→ **DESCRIPTION OF THE TASK**
Return verbatim the lines below, starting with the line that contains "The image size is (720, 480)." and continuing through the line that contains "The width and height of the screenshot is (1067, 1378).", with both of those lines included.

Target position records
+++
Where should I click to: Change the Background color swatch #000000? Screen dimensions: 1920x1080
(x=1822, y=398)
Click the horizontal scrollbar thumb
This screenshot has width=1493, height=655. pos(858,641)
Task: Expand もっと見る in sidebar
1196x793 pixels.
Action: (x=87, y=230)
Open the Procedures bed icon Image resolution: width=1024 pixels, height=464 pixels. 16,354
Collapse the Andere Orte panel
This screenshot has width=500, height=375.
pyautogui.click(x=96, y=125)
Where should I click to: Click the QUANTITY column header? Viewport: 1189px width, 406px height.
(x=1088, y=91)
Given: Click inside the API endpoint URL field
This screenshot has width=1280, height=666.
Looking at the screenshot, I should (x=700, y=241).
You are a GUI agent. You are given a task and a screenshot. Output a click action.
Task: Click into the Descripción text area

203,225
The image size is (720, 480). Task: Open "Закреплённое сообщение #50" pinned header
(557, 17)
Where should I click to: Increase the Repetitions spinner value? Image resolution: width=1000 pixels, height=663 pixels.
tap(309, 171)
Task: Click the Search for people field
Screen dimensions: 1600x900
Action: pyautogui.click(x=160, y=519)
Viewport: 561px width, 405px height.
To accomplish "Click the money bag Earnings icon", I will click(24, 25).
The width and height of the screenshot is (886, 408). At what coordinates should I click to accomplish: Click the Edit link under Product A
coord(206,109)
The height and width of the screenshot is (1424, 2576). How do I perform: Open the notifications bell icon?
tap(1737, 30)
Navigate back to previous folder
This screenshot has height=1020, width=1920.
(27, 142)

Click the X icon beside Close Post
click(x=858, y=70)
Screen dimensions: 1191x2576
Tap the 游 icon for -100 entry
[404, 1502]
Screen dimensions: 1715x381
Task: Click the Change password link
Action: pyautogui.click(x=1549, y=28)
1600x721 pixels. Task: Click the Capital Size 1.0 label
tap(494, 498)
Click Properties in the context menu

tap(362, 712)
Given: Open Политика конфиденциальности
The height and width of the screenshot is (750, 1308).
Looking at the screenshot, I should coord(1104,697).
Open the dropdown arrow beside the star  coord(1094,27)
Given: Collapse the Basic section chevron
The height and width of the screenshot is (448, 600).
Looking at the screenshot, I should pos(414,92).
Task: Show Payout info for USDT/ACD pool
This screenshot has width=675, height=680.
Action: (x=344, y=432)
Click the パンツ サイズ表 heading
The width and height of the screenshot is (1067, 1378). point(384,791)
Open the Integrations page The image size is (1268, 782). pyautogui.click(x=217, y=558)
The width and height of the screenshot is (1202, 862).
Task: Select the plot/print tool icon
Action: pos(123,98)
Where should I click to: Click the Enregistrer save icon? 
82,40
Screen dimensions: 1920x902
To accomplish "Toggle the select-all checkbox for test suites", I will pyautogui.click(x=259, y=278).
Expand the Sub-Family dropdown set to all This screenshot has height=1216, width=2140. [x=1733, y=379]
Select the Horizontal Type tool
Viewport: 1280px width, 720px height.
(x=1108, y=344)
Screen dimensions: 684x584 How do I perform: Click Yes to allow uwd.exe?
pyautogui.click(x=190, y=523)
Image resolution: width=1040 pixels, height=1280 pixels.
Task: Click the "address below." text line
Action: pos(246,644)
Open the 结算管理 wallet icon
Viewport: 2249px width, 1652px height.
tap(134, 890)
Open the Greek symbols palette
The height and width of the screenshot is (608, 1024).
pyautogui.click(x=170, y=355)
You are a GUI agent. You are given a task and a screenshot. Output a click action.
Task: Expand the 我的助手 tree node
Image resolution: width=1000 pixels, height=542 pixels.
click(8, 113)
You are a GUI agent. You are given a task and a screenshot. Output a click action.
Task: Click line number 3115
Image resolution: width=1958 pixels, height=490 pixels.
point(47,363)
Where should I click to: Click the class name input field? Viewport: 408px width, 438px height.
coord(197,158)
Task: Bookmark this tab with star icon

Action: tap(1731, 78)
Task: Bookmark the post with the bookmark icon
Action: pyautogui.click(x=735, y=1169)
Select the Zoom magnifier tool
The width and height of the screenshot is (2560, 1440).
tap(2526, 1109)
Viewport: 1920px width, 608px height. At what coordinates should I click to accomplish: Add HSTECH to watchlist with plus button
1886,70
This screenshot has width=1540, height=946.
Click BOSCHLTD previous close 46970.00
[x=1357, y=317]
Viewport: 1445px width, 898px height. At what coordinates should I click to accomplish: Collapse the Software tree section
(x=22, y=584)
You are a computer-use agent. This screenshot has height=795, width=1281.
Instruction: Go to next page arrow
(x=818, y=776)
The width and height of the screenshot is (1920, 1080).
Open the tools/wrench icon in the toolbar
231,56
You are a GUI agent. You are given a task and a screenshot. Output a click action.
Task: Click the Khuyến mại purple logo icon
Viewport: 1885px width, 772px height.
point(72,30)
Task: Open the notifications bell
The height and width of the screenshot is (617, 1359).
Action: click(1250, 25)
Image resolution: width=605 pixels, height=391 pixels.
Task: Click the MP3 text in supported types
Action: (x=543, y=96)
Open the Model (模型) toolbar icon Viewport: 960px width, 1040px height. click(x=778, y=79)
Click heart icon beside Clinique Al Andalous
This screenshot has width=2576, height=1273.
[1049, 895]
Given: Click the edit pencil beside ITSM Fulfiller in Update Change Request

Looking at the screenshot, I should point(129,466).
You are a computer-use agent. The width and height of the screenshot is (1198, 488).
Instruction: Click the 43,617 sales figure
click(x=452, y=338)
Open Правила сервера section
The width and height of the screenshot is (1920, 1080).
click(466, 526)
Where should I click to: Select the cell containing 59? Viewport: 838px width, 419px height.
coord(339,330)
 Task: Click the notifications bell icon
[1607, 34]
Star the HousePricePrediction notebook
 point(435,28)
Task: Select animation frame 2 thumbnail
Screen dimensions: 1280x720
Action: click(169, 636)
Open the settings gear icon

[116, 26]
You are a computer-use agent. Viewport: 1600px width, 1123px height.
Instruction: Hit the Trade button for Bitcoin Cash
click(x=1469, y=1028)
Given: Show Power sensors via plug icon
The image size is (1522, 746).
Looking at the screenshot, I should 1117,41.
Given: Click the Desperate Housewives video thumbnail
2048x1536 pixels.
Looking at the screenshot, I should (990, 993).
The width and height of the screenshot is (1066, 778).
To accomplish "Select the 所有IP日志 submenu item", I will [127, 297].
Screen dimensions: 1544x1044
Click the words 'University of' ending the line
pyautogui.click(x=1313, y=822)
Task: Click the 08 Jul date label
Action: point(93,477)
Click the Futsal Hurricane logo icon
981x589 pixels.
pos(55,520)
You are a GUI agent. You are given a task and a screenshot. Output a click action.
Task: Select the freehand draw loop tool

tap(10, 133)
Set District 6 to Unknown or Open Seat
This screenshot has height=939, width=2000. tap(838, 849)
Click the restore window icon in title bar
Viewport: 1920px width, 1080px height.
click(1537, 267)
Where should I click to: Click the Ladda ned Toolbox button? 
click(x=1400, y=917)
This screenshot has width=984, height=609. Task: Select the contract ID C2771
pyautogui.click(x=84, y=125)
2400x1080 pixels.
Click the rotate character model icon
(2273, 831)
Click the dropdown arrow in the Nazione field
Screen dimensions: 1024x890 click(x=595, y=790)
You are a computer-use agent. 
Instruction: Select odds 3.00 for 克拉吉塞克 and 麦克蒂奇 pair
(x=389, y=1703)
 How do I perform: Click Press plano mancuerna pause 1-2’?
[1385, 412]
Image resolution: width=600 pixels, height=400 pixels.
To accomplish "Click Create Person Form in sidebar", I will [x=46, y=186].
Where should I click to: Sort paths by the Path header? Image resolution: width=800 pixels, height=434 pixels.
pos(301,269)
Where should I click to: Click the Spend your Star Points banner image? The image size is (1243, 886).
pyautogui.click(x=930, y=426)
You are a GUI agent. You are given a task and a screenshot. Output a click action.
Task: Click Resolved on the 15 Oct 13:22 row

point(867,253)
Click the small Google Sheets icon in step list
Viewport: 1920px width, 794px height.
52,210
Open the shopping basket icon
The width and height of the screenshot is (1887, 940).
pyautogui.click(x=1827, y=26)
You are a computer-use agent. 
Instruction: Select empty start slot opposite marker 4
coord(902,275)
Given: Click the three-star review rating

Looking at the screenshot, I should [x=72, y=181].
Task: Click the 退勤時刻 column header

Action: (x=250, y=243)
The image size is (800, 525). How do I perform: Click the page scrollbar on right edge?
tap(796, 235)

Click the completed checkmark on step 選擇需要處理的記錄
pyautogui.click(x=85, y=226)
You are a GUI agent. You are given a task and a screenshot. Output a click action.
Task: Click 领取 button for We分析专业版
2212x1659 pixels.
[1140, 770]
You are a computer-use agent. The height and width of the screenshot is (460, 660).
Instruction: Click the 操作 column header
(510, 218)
+++
→ **EXPECTED OUTPUT**
The image size is (720, 480). Task: Open "Закреплённое сообщение #50" pinned header
(557, 17)
Where should I click to: Increase the Repetitions spinner value? Image resolution: width=1000 pixels, height=663 pixels.
tap(309, 171)
Task: Click the Search for people field
Screen dimensions: 1600x900
Action: pyautogui.click(x=160, y=519)
Viewport: 561px width, 405px height.
To accomplish "Click the money bag Earnings icon", I will click(24, 25).
The width and height of the screenshot is (886, 408). At what coordinates should I click to accomplish: Click the Edit link under Product A
coord(206,109)
The height and width of the screenshot is (1424, 2576). How do I perform: Open the notifications bell icon?
tap(1737, 30)
Navigate back to previous folder
This screenshot has height=1020, width=1920.
(27, 142)

Click the X icon beside Close Post
click(x=858, y=70)
Screen dimensions: 1191x2576
Tap the 游 icon for -100 entry
[404, 1502]
Screen dimensions: 1715x381
Task: Click the Change password link
Action: pyautogui.click(x=1549, y=28)
1600x721 pixels. Task: Click the Capital Size 1.0 label
tap(494, 498)
Click Properties in the context menu

tap(362, 712)
Given: Open Политика конфиденциальности
The height and width of the screenshot is (750, 1308).
Looking at the screenshot, I should coord(1104,697).
Open the dropdown arrow beside the star  coord(1094,27)
Given: Collapse the Basic section chevron
The height and width of the screenshot is (448, 600).
Looking at the screenshot, I should pos(414,92).
Task: Show Payout info for USDT/ACD pool
This screenshot has width=675, height=680.
Action: (x=344, y=432)
Click the パンツ サイズ表 heading
The width and height of the screenshot is (1067, 1378). point(384,791)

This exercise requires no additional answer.